The Rise of Cryptocurrency Financial Derivatives
(Photo : The Rise of Cryptocurrency Financial Derivatives)

In 2017, the market capitalization of the cryptocurrency market skyrocketed, with Bitcoin reaching $20,000. Back then, cryptocurrencies were making the headlines every day, and more and more people were getting involved in the industry. 

The recent development of decentralized finance has introduced new options to get involved in cryptocurrency trading, such as crypto loans, asset tokenization, or crypto derivatives for investors interested in this market.

Financial derivatives arising in the crypto sphere

The cryptocurrency market is a diverse ecosystem that attracts an increasing number of investors. Nowadays, there are more than 6,380 tokens and cryptocurrencies available, according to CoinMarketCap

These cryptos focus on different applications and needs, most of them relying on the relatively new blockchain technology. They've also become a popular investment vehicle for retail and professional investors. 

That's why cryptocurrency financial derivatives have gained popularity over the last few years, as they've become one of the best ways to speculate on the price of tokens, as well as to diversify investment portfolios and take advantage of a revolutionary monetary system. 

A derivative is simply a financial product whose price and value are "derived from" another asset. In the crypto sphere, derivatives are products that replicate the price of an underlying cryptocurrency. Using these financial contracts allow investors to take advantage of cryptocurrency fluctuations, often with leverage and margin trading.

There are different forms of derivatives in the crypto sphere: futures, forwards, perpetual contracts, swaps, options, and CFDs. Retail investors in particular often use a cryptocurrency CFD to trade the cryptocurrency market over the relatively short-term, thanks to their increasing availability from online brokers.

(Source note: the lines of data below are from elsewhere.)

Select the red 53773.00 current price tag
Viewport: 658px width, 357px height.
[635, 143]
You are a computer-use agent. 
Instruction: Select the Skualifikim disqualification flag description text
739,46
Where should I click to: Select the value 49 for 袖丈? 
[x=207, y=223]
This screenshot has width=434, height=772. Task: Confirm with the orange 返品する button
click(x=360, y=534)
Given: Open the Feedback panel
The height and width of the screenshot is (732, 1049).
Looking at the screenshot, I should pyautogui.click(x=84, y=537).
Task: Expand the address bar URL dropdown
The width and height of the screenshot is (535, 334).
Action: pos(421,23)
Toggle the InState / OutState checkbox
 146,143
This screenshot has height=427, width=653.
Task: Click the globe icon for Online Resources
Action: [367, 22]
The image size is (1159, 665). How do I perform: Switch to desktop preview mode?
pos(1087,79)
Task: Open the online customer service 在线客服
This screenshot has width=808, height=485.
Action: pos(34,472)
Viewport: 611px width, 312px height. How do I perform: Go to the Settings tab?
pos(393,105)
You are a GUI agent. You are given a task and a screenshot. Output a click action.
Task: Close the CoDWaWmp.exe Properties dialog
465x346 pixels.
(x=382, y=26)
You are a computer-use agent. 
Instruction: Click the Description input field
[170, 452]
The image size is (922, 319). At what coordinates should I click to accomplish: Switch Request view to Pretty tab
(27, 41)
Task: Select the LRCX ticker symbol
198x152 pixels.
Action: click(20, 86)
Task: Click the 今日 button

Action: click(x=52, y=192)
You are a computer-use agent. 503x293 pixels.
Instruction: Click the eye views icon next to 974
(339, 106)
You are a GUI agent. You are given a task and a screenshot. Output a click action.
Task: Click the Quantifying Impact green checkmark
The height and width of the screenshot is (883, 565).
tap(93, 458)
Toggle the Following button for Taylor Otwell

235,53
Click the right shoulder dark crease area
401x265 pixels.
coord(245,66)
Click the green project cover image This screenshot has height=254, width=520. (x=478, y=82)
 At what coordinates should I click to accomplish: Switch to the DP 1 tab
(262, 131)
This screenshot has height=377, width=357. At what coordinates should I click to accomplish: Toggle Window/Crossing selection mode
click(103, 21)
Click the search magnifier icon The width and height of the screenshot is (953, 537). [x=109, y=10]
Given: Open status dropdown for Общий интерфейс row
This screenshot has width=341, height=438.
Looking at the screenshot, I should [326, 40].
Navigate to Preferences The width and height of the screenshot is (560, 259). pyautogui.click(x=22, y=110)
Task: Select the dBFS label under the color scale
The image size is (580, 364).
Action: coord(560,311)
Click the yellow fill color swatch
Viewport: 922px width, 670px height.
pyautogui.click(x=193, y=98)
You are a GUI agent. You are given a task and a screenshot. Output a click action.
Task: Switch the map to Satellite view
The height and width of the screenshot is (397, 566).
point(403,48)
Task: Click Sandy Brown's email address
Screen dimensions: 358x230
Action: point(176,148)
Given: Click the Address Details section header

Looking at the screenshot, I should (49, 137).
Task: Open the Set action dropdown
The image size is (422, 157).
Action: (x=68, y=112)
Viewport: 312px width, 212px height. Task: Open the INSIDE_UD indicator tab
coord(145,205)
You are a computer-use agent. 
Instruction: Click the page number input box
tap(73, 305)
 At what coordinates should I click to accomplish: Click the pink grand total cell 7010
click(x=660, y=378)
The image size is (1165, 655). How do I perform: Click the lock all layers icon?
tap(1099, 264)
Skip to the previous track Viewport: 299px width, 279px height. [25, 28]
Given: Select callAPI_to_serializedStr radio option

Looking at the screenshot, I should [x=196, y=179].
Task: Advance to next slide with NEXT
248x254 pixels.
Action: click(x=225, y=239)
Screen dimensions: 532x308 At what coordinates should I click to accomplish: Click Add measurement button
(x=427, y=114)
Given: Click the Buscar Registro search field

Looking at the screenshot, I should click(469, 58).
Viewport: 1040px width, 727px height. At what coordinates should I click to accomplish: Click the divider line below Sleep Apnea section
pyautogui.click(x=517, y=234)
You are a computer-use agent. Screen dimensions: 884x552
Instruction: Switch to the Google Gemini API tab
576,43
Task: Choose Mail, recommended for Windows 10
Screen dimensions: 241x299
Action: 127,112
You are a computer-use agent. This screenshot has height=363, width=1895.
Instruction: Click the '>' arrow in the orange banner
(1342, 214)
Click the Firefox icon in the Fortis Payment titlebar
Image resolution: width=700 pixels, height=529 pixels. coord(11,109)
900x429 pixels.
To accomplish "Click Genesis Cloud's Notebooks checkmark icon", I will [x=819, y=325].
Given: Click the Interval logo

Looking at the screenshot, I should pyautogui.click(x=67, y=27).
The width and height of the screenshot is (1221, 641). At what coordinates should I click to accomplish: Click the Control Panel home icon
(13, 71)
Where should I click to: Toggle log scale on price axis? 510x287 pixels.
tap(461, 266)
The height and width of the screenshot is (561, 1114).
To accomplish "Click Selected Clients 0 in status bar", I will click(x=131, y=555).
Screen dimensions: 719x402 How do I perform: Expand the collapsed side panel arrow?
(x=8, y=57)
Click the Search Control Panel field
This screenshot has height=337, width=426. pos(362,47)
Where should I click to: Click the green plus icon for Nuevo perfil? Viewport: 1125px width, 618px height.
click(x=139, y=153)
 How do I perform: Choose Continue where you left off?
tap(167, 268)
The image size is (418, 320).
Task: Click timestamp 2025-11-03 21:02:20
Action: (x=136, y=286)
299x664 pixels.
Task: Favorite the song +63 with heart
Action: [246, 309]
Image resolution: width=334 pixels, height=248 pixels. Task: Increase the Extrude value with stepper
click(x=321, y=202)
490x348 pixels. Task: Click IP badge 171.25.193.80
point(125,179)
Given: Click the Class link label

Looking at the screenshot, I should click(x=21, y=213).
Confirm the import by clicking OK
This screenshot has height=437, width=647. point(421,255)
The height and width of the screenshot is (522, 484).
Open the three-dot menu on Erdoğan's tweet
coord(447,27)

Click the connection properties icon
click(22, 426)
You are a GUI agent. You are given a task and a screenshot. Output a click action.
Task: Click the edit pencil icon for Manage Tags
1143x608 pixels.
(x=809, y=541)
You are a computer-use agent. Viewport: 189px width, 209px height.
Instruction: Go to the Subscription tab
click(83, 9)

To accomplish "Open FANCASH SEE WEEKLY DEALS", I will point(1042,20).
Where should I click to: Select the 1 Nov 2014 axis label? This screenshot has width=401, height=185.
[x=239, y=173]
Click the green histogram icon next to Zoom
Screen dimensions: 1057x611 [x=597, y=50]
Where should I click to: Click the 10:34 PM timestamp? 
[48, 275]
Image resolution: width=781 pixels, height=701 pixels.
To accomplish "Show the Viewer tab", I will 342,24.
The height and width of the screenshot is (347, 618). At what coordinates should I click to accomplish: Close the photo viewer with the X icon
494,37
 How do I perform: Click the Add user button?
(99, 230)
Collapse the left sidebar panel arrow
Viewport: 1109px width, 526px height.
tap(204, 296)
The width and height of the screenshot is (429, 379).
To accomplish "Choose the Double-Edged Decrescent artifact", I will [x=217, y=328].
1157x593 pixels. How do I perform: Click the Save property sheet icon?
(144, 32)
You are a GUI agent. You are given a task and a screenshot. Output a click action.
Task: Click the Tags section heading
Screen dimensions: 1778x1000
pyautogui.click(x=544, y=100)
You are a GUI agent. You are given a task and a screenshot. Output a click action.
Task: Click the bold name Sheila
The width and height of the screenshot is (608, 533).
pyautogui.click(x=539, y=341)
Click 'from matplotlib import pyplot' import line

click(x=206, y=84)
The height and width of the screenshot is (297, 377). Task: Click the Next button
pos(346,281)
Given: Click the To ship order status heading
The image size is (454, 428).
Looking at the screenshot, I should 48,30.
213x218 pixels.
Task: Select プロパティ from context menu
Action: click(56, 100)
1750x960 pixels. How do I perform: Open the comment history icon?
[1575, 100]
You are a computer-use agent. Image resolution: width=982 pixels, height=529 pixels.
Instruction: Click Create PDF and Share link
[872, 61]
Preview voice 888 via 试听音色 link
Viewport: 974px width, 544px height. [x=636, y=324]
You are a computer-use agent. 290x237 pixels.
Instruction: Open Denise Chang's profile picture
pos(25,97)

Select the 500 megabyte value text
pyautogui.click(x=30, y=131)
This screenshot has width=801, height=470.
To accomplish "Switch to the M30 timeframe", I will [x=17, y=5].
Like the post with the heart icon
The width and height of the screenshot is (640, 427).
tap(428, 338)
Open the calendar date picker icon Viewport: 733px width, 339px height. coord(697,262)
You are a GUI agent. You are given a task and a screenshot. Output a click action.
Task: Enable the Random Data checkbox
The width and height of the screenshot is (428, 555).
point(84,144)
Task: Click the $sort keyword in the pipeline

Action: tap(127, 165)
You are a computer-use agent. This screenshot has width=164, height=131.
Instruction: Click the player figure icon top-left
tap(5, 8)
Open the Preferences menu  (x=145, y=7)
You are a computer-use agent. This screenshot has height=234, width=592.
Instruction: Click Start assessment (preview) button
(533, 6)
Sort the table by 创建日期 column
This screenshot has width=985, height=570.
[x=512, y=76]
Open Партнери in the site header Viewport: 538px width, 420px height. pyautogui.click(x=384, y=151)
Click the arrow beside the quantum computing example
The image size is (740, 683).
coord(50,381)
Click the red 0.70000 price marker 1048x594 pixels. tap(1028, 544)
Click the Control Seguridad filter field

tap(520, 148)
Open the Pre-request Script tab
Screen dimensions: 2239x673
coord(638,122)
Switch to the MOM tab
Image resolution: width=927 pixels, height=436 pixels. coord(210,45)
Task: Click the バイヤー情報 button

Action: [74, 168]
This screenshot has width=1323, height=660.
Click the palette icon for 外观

What is a cryptocurrency CFD?

A cryptocurrency CFD, or Contract For Difference, is a financial contract between an investor and his/her broker to exchange the value of a cryptocurrency between the opening and the closing price of the contract.

When using CFDs on cryptos, a trader uses leverage and margin trading to benefit from the rise (and fall) of the cryptocurrency market - Bitcoin, Ethereum, Ripple, Litecoin or any other cryptocurrencies against fiat currencies or other digital tokens - by borrowing money from a broker to benefit from bigger market exposure.

Trading cryptocurrency CFDs and other derivatives are a great option for many investors 

When investors want to buy and own tokens to use them or to sell them later at a higher price, they need to use an exchange. The latter allows them to buy cryptocurrency tokens with fiat or other cryptocurrencies. Then, they will own coins that they need to store and protect, ideally in a wallet of their own.

But for those who do not want to go through the complex process of using an exchange or want to take advantage of short-term token price movements without owning the coins, CFD trading is a great solution. 

First, you do not own the coins, which means that you do not need to go through the long and complex process of buying and securing them. Then, CFDs allow you to profit from rising and falling markets, which means that you can benefit from all market configurations. Then, leveraged and margin trading through CFDs can magnify profits when you're right about the timing and the direction of your trading position.